The good news: Polygon gas fees are extremely cheap compared to Ethereum. A typical trade costs less than $0.01 in gas. Depositing or withdrawing funds may cost slightly more depending on network congestion, but generally remains under $0.05.
Gas fees are denominated in MATIC (Polygon’s native token), though the amounts involved are small enough that most users rarely notice them.
How to Minimize Fees on Polymarket
While Polymarket’s fees are already low, there are a few simple ways to reduce your costs even further:
Use limit orders whenever possible
Limit orders qualify for maker rebates, meaning you can earn back a portion of the fees paid by other traders. Over time, this can significantly reduce — or even eliminate — your net trading costs.

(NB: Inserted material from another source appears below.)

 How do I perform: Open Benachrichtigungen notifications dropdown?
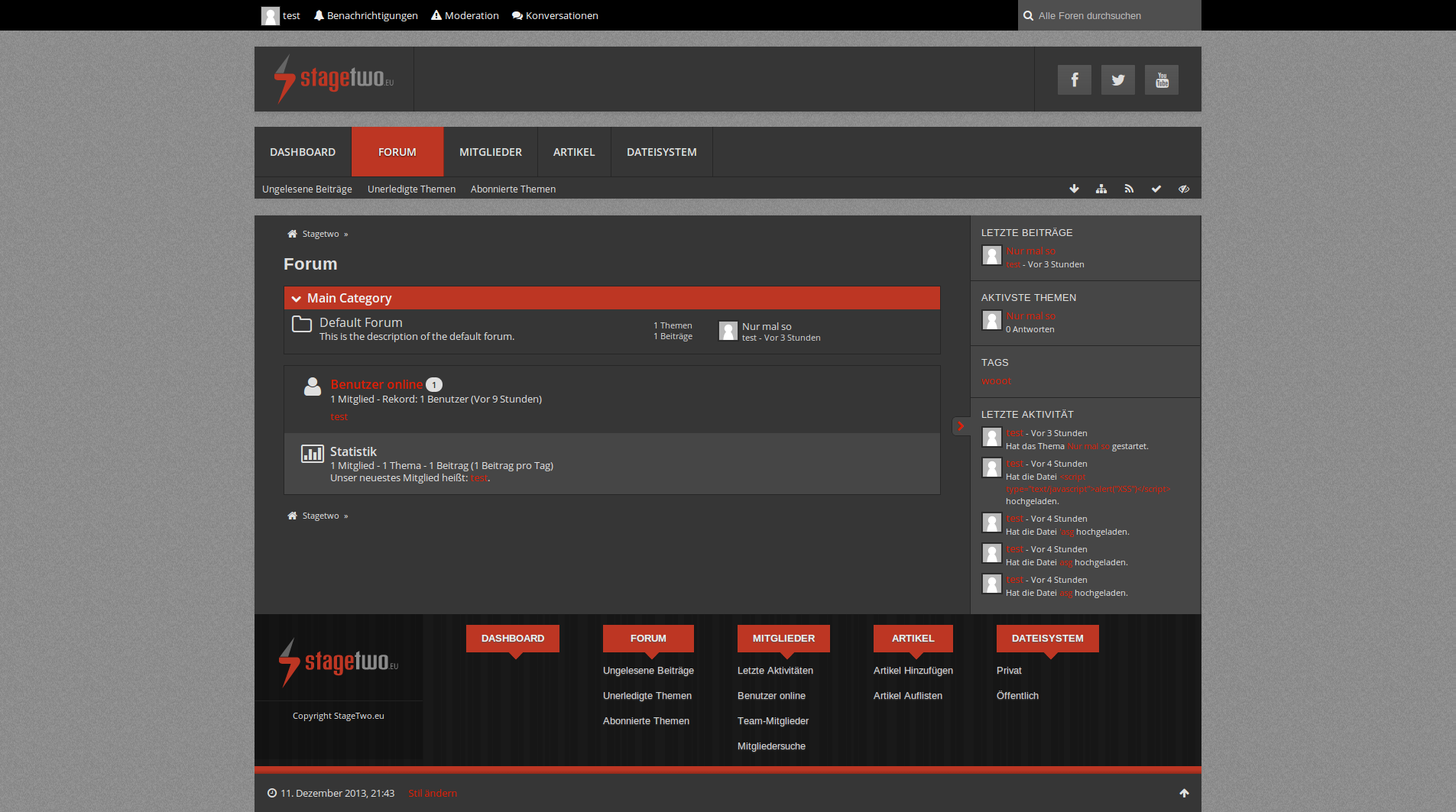coord(366,15)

Avoid mid-probability entries when possible
Contracts priced near 50% tend to carry the highest taker fees. Entering positions closer to price extremes (when it makes sense strategically) can reduce costs.
Trade in liquid markets
Markets with higher volume typically have tighter spreads and more efficient pricing, which helps reduce both fees and slippage.
Be patient with execution
Rushing into market orders increases costs. Placing limit orders near the current price and waiting for fills is often more cost-effective.
How Polymarket Fees Compare to Competitors
Polymarket’s fee structure becomes especially clear when compared to regulated U.S. alternatives.
| Platform | Fee Type | Effective Cost on a $10,000 Winning Trade |
|---|---|---|
| Polymarket | Taker fee on entry | ~$25 |
| Kalshi | Fee on entry | ~$350 |
| PredictIt | 10% profit fee + 5% withdrawal fee | ~$1,450 |
The difference is significant. PredictIt in particular imposes a 10% fee on any profits, plus a 5% fee on withdrawals – costs that compound and make profitable trading considerably harder. Kalshi charges fixed fees that are substantially higher than Polymarket’s variable rate at most price points.
Polymarket has no fees on withdrawals and no percentage taken from profits.
How Fees Affect Your Profitability
For casual traders placing occasional bets on major events, Polymarket’s fees will rarely be noticeable. On a $100 trade in a sports market, you might pay $0.25 or less.
For active traders making many trades, fees accumulate. The most cost-effective approach is to use limit orders wherever possible to earn maker rebates, effectively reducing your net trading cost.
For traders who provide liquidity at scale – placing limit orders near the current market price and waiting for retail traders to fill them – the rebate structure can itself become a source of income, independent of whether any individual prediction is correct.
Note on Risk and Costs
Fees are only one part of the equation when trading on Polymarket. Market liquidity, execution quality, and price movement all affect your overall profitability.
Even with low fees, frequent trading or poor entry timing can lead to losses. Understanding how orders are filled — and when to use market vs. limit orders — is just as important as minimizing fees.
Summary
- Market orders (taker): Variable fee based on contract probability; lowest near 0% and 100%, highest near 50%
- Limit orders (maker): Earn a daily rebate paid in USDC, funded by taker fees
- Gas fees: Negligible on Polygon – typically under $0.01 per trade
- No profit fees, no withdrawal fees
- Significantly cheaper than major regulated U.S. competitors
If you’re comparing prediction market platforms on cost alone, Polymarket is among the most affordable options available – particularly for traders who use limit orders strategically. Understanding fee structures is important because even small percentages compound over frequent trades.